0

Fikir ve düşüncelerinizle insanlara bir şeyler vermek isterseniz önce tutarlı olmanız gerekir. Davranışlarınız ve eylemleriniz, söz ve düşüncelerinizi desteklemiyorsa boşuna yorulursunuz. Hemen hemen herkes haksızlıktan, adaletsizlikten şikâyet eder. Ancak dönüp kendisine bakmaz. Haksızlığa sebep olduğu ve mağdur ettiği insanları düşünmez, hatasını ve kusurunu kabullenmez. Sudan gerekçelerle eylem ve davranışlarının doğru olduğuna kendisini inandırır.

Oysa neden olduğumuz mağduriyetler kul hakkına girer ve kul hakkı şehid bile olunsa Allah’ın kulun affetmesine bıraktığı günahlardandır. Kul razı olmadıktan sonra kişi evliya bile olsa bu sorumluluktan kurtaramaz kendisini.

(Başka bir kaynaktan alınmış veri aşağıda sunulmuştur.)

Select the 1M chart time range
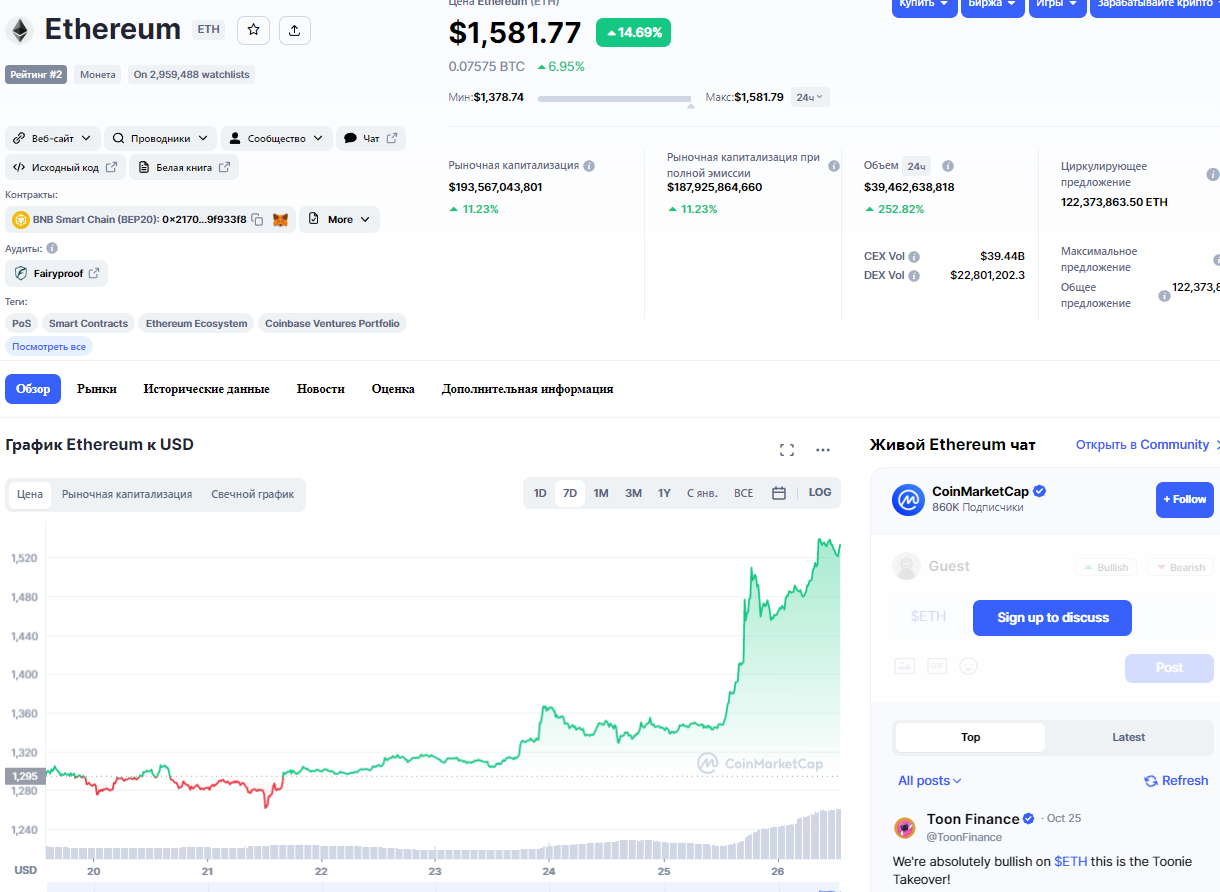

Çevremizde sık sık duyarız. Filanca adam çok iyiydi; ancak insanlardan borç niyetine bir sürü para toplayarak buraları terk etti. Şu tüccar insanları kandırdı. Falanca kimse gariplerin hakkını yedi. Artık insanların birbirlerine güveni kalmadı.  Kimse kimseye güvenemez duruma geldi. Evet, gerçekten hâlihazırda toplumda müthiş bir güvensizlik durumu hâkim. Öyle ki; insanlar birbirlerine herhangi bir emanet bırakamaz duruma gelmiş.  Biz bu duruma toplumsal ve ahlaki yozlaşma diyoruz.

Hele ki, toplum içinde dindar ve müspet görülen kişilerde oluşan bu hastalıklı hal kişinin şahsi itibarını yerle bir ettiği gibi, her türlü kirden ve kötülükten uzak pak u temiz aziz İslam hatırasına da zarar vermektedir. Bunu yapmaya hiç kimsenin özellikle bu şekilde dindar geçinen insanların hakkı yoktur.

Aziz İslam davası, peygamberimizin güven ve emin sıfatları üzerine yükseldi. Onu dışlayan, düşman belleyen,hatta öldürmeye kalkışan Mekke müşrikleri, en değerli emanetlerini ona bırakırlardı. Çünkü onun güvenilir ve emanete riayet eden biri olduğunu biliyorlardı. Ne şahsi ne de davası için asla yalan söylemediğini test etmişlerdi.  Bu güvenilir ve emin ahlakı sebebiyledir ki; nice küfür bataklığında olan kişi hakkı ve islamı kabul etmişler, ona tabi olmuşlardır.  Hatta en yakın arkadaşı Ebu Bekir'e “senin arkadaşın delirdi, putlarımızı reddediyor Allah’ın bir ve tek olduğunu söylüyor” diye söylendiğinde Hz. Ebu Bekir: “Eğer o böyle bir şey söylemişse, muhakkak doğru söylemiştir. Çünkü onun yalan söylediği görülmemiştir”  diyerek hakikate teslim oluyor.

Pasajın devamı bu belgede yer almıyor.